The Achronim point out that these two explanations are essentially a dispute between the Rambam and the Rosh. The Rambam (Hil. Kilayim 10:29) writes that if someone sees another person wearing kilayim, he must remove it from him, whereas the Rosh only talks about the person himself. This dispute is brought in the Responsa of the Noda Biyhuda (O.C. 35) in the following case. Someone committed adultery with the wife of an important person, of a Rabbinic family, and later married their daughter. Does he have to inform his father-in-law of his wife's adultery, since she is prohibited to him, or can we apply gadol kvod habriot since this will cause a great disgrace to the family? The Noda Biyhuda discusses this at great length, and writes that it depends on the dispute between the Rambam and Rosh. He is being passive, but meanwhile his father-in-law is violating actively. The Shaagat Aryeh, as well, writes that these two answers of Tosfot depend on this dispute between the Rambam and Rosh.
However, the Sefer "Bod Kodesh," by the Rosh Hayeshiva of Ponovez, suggest an alternate understanding of the Rambam. The Rambam writes (Hil. Kilayim 10:29):
One who sees kilayim that is prohibited by the Torah on his friend, even if he is walking in the marketplace, must jump up and tear it off him immediately, even if it was his Rav who taught him wisdom, since kvod habriot doesn't push off a lav which is explicit in the Torah. [Some infer that had it been derabanan it would push off the prohibition.]Why is it pushed off by hashavat aveidah? Because it is a lav of money.Why is it pushed off by tumat met [mitzvah]? Since the Torah specifically wrote "vela'achoto," it was learned by tradition that one does not defile for his sister, but does defile for a met mitzvah. Now, the Gemara in Brachot asks two questions and provids two answers. It asks from hashavat aveidah, and answers that there is a pasuk of "vehitalamta" and we cannot learn issurim from money. It asks from met mitzvah, and answers that it says "vela'achoto," and "passive violation is different." [Tosfot in Brachot asks, why do we need a special pasuk, "vehitalamta," for hashavat aveidah -- why not learn it by analogy from met mitzvah? He answers with the distinction between a big and little disgrace, that perhaps the Torah ruled gadol kvod habriot only for the great disgrace of met mitzvah, but not for the little disgrace of hashavat aveidah. Conversely, why not learn, then, met mitzvah from hashavat aveidah? Since hashavat aveida is only money and we cannot learn from it to issurim. Therefore, we also need the pasuk for met mitzvah.] The Rambam, however, doesn't quote the conclusion of the Gemara, but just quotes the pasuk of "vela'achoto." He does not explain, however, why we do not learn from it! The Tumim says that the Achronim have no answer for this.

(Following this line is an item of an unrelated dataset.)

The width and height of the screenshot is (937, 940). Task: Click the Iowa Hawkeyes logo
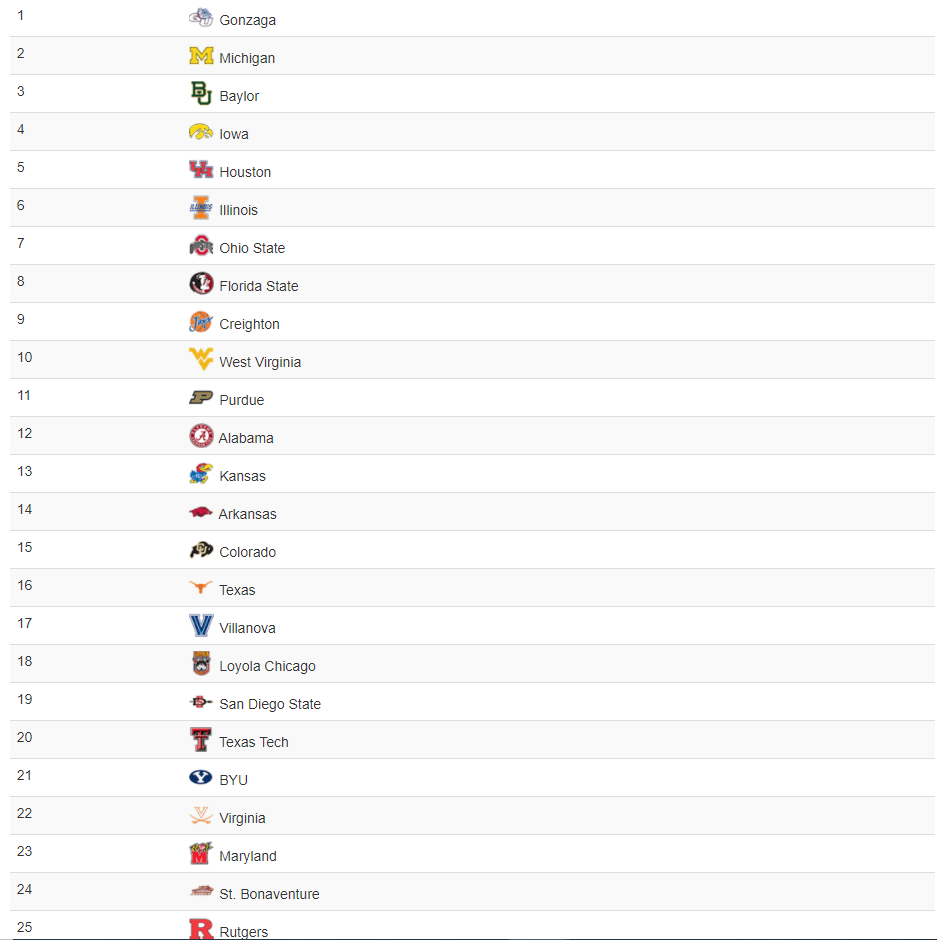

The truth is that distinction between passive and active violation is not in explicit in the Gemara. The classical understanding of the Rishonim is forced to assume that continuing to wear kilayim must be active, which is hard to understand. The Ritva explains that since he should remove it and doesn't -- it is considered active. [This is somewhat difficult. How is this different from notar, for which there are no lashes since it is a passive violation, even though the person should have eaten it? The footnote to the Ritva points out that the Ritva adds that he was active in putting on the kilayim initially.] Apparently, the Rambam couldn't accept this definition that kilayim is considered active. Since it, too, is also passive, the Gemara must have meant something else.
The Rambam must have interpeted the Gemara's conclusion, that met mitzvah pushes off korban Pesach since it is passive, to mean that Pesach is only an aseh (positive command), whereas kilayim is a lav. All the other Rishonim learn that the contrast to passive is active, while the Rambam learns that the contrast is a lav. This is implied by the language of Rambam -- "Because it is a lav of money." Normally the Gemara is simply interpreted as distinguishing between money and issur. Why, then, why did the Rambam mention that it is a "lav" of money? (I.e., that in addition to the positive command of hashavat aveidah there is also a lav to avoid returning it.)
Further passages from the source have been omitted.